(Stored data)
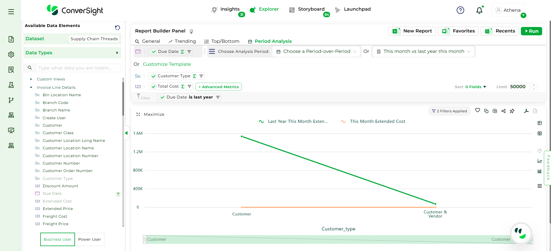
Task: Add chart to favorites with heart icon
Action: (x=477, y=110)
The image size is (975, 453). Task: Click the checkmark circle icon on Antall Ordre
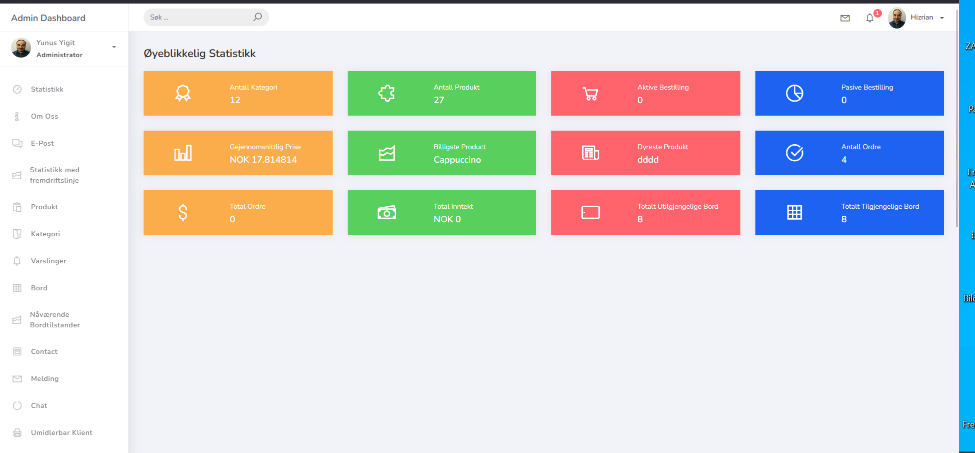click(x=794, y=153)
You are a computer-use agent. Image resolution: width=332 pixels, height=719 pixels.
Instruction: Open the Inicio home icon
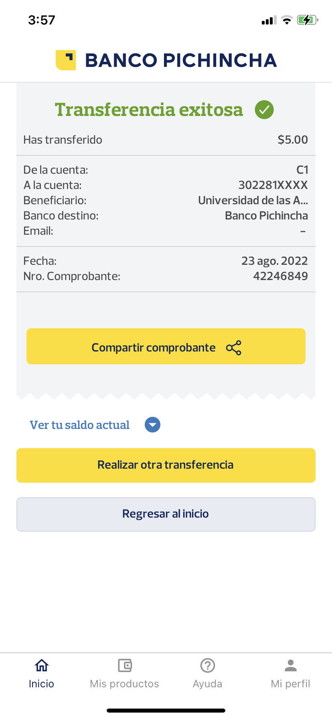pos(42,666)
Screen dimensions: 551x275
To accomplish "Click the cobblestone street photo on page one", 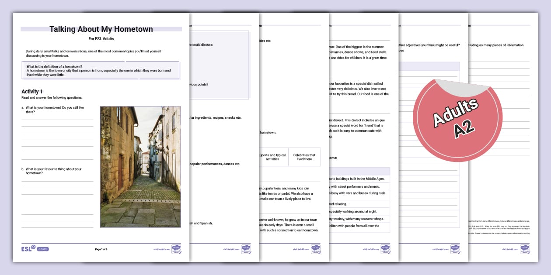I will [140, 166].
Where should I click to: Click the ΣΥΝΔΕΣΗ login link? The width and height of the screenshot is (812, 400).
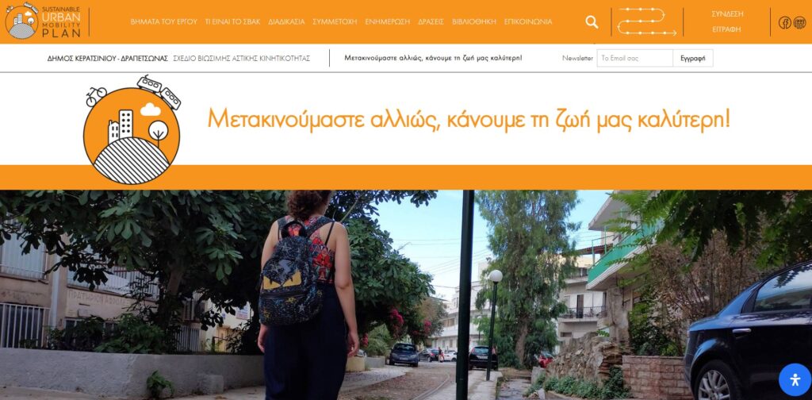coord(727,14)
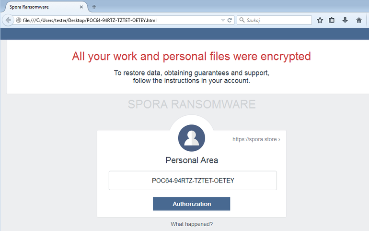Screen dimensions: 369x231
Task: Open the address bar history dropdown arrow
Action: pos(223,20)
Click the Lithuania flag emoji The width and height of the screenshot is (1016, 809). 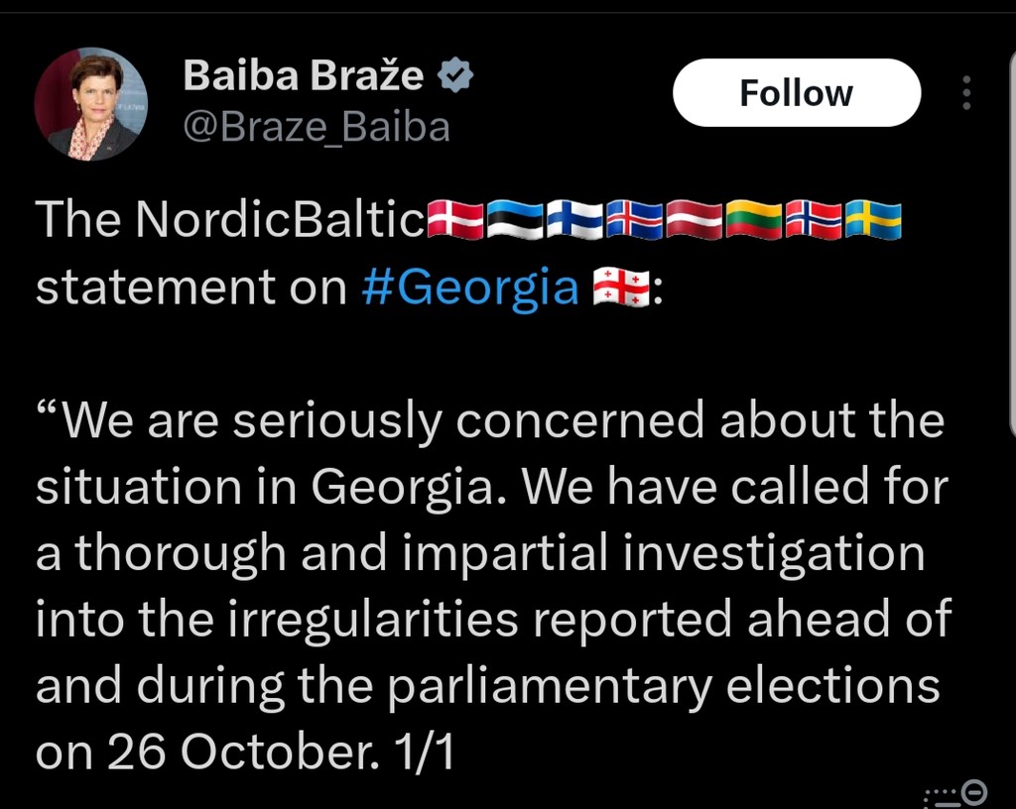click(753, 220)
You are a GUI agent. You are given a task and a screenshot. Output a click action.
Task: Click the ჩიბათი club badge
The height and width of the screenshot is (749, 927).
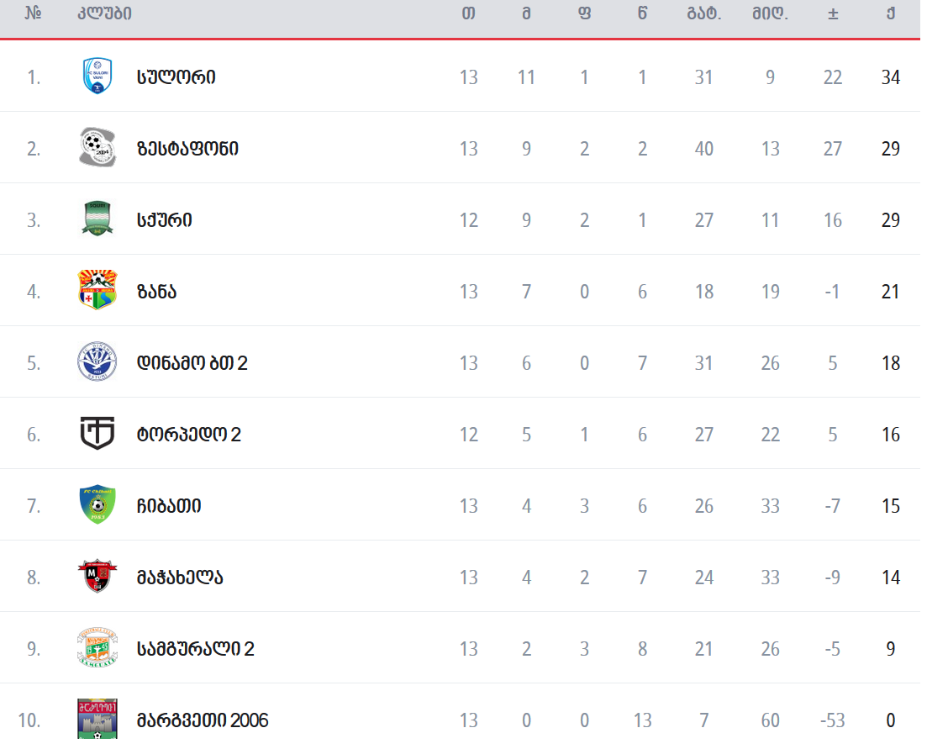[x=97, y=505]
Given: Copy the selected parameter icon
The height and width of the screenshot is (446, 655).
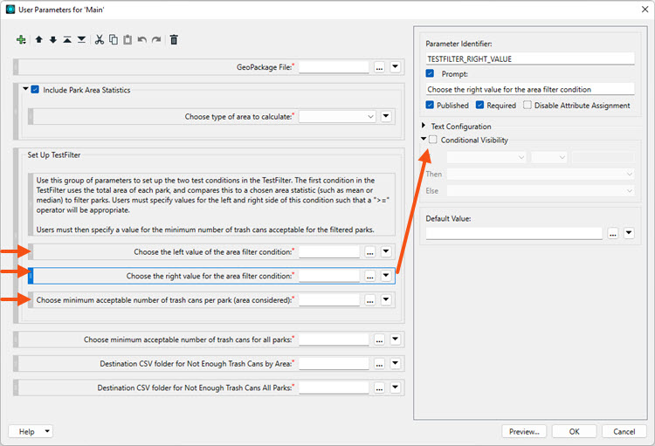Looking at the screenshot, I should tap(114, 39).
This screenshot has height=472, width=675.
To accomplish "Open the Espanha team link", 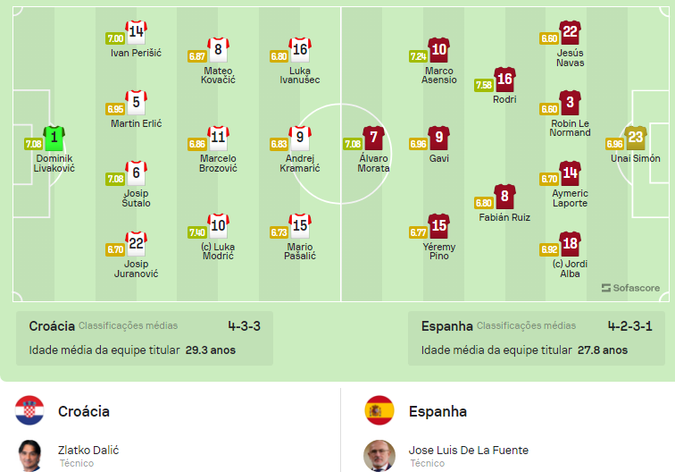I will coord(438,411).
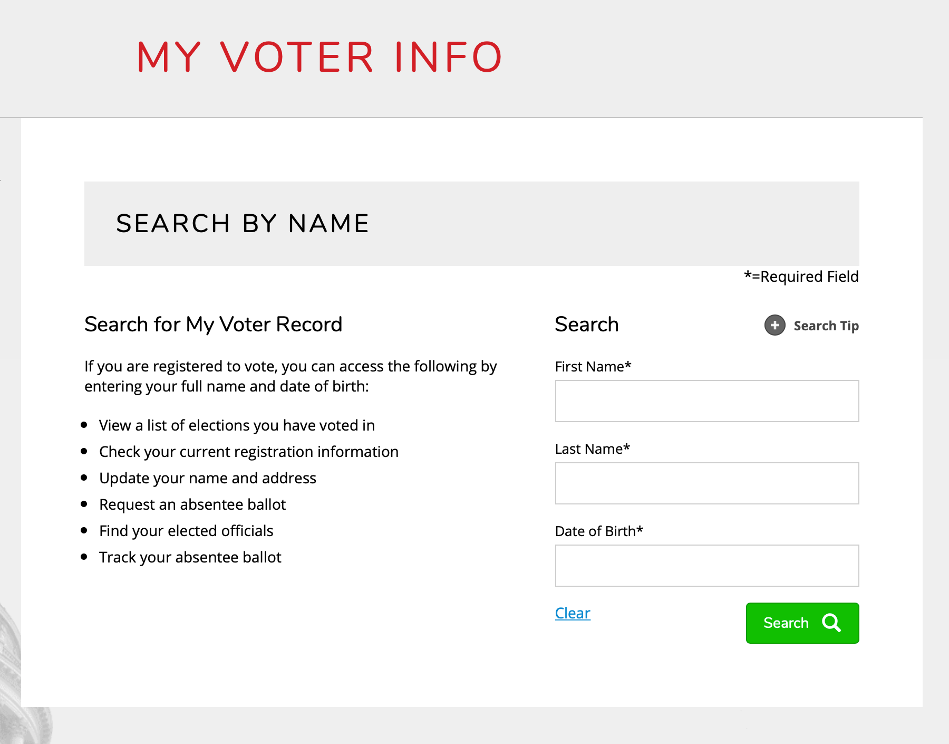Screen dimensions: 949x744
Task: Select the required field asterisk note
Action: click(801, 276)

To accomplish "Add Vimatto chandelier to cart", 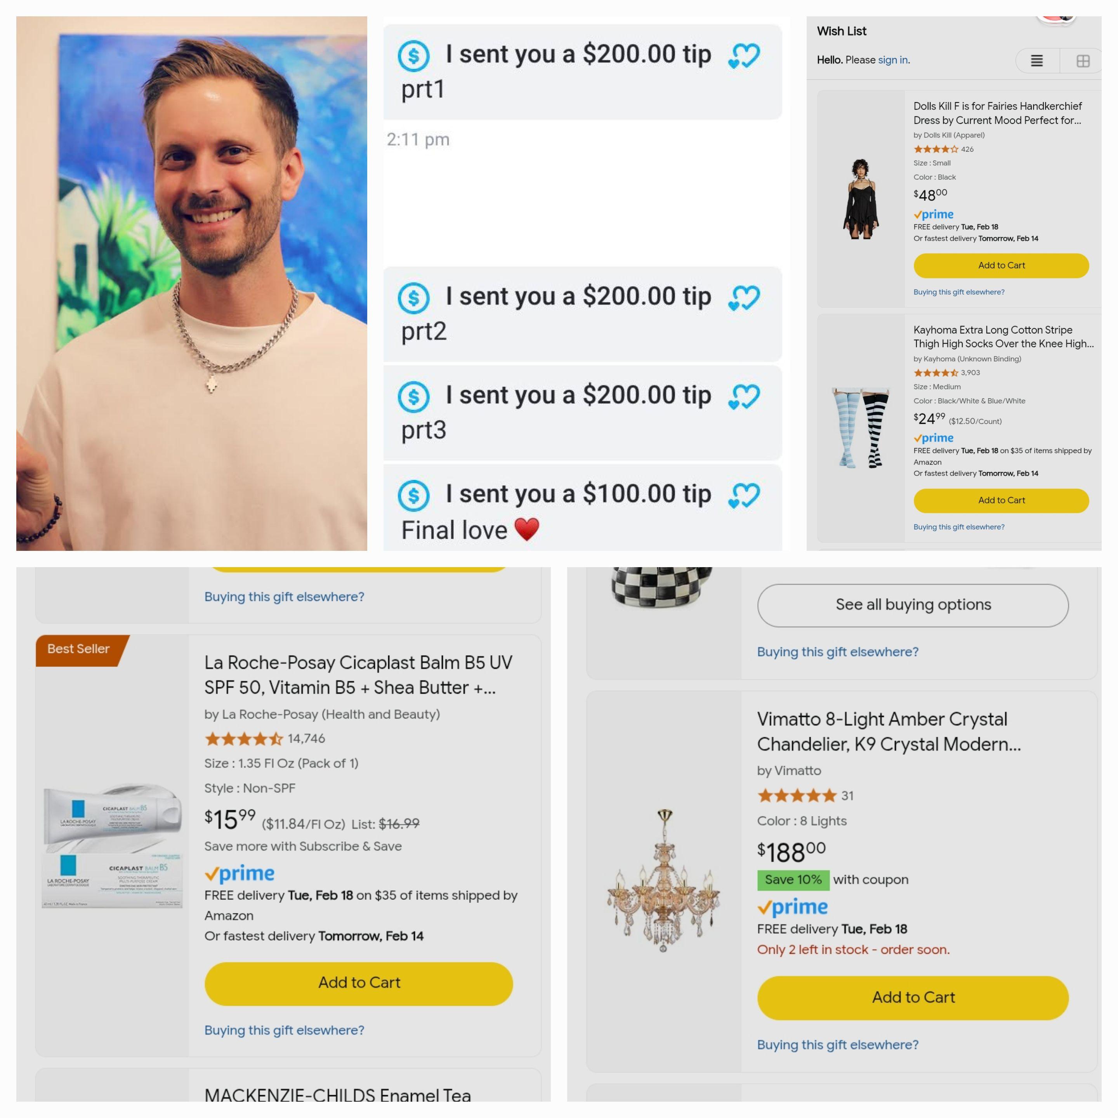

**What to work on**
Looking at the entries above, how many lines contain "agent"? State the number and nothing more.

**Task result**
2